Fui a um ferro-velho perto de casa e encontrei vários pedaços de metal e uns canos de plástico. Mas vi que não tinha todas as peças para uma bomba-d’água, então procurei fazer um moinho que gerasse eletricidade. Quando me viam carregando os ferros, as pessoas achavam que eu estava louco. Me provocavam e diziam que eu estava fumando maconha. Mas não deixei que isso me incomodasse. Continuei. Meu primo, Geoffrey, e outro amigo, Gilbert, me ajudaram a construir. Ficou pronto em dois meses. Quando o vi funcionando, fiquei muito feliz. Finalmente as pessoas sabiam que eu não estava louco.

* Quanta energia gerava o moinho?

O gerador do moinho era um dínamo de bicicleta, produzia 12 volts. Era suficiente para acender uma lâmpada. Mais tarde, meu primo achou uma bateria de carro na estrada. Demos uma carga nela, e conseguimos energia para manter quatro lâmpadas e dois rádios. As pessoas faziam fila para carregar seus celulares. Os celulares estão em todo o lugar na África porque são baratos. Há poucos lugares onde a eletricidade chega - geralmente nos arredores das empresas estatais de tabaco - e algumas lojas cobram para as pessoas carregarem os celulares. Comigo era grátis.

* Depois que sua história se espalhou, você voltou a estudar. Como estão seus estudos?

Depois que eu fui à conferência do TED [organização sem fins lucrativos que promove conferências anuais para divulgar boas idéias] em Arusha, na Tanzânia, algumas pessoas se aproximaram e me ofereceram ajuda para voltar à escola. Primeiro frequentei um colégio cristão na capital. Agora estudo em Johannesburgo, na África do Sul, na African Leadership Academy, uma escola que pretende treinar a próxima geração de líderes do continente. Há 200 estudantes de 42 países diferentes da África.

* Agora que você viu que seu moinho não só ajudou sua família, mas gerou esperança em cima de energia elétrica e renovável, quais são seus próximos planos?

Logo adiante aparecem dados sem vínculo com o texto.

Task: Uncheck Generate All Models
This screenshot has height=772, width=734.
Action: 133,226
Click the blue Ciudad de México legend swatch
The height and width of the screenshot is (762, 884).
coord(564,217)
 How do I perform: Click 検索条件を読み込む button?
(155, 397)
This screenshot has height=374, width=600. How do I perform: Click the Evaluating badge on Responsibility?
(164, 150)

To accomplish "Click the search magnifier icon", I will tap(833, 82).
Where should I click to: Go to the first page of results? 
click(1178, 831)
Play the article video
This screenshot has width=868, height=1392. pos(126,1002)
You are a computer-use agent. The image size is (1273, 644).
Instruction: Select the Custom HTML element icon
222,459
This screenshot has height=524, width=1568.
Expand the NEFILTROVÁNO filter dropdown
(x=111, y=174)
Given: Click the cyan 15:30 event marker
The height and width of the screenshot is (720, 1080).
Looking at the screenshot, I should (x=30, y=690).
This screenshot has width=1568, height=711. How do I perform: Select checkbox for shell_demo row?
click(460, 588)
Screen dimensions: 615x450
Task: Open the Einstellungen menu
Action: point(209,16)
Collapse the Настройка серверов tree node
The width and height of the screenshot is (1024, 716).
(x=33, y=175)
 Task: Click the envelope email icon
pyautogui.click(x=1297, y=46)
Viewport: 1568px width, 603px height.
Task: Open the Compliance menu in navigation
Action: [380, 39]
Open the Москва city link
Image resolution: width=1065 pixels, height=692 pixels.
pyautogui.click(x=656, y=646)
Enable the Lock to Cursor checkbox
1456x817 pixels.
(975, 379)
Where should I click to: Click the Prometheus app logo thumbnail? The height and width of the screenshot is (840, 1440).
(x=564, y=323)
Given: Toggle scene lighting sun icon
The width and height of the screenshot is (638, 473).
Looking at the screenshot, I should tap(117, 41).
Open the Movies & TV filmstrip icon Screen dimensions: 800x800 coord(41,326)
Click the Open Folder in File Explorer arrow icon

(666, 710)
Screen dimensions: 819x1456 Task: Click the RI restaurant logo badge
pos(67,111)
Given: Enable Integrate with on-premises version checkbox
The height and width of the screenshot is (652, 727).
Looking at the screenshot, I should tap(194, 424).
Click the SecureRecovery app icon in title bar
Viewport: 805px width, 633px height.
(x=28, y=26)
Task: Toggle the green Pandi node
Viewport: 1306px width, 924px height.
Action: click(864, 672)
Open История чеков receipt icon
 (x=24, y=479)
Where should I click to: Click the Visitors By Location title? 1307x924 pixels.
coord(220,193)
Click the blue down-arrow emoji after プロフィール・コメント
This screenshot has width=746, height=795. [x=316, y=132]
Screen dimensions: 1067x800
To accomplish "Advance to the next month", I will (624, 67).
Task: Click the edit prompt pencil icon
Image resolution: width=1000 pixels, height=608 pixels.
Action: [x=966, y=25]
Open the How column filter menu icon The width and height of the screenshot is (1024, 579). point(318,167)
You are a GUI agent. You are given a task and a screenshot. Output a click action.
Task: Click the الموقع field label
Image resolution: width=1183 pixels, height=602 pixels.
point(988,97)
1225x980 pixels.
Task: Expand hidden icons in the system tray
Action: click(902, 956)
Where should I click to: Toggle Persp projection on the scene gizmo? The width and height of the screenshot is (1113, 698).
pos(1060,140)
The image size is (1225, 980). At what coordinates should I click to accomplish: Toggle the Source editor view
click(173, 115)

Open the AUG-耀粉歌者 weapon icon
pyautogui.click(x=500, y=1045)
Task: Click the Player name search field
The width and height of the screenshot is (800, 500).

Depois de fazer faculdade, talvez nos EUA, quero voltar ao Malauí e descobrir maneiras de produzir energia barata e renovável nas vilas. Quero construir bombas-d’água de baixo custo e que possam ser operadas facilmente. E também colocar um moinho de vento em cada cidade do Malauí. Quando a companhia estatal de telefones se recusou a atender às vilas, as empresas particulares de telefonia celular chegaram com torres e agora todos têm celulares. Nós simplesmente passamos por cima dessas companhias ineficientes. Espero fazer o mesmo com a energia no Malauí. Em vez de esperar o governo levar eletricidade até as vilas por linhas de força, vamos construir moinhos de vento e gerá-la nós mesmos.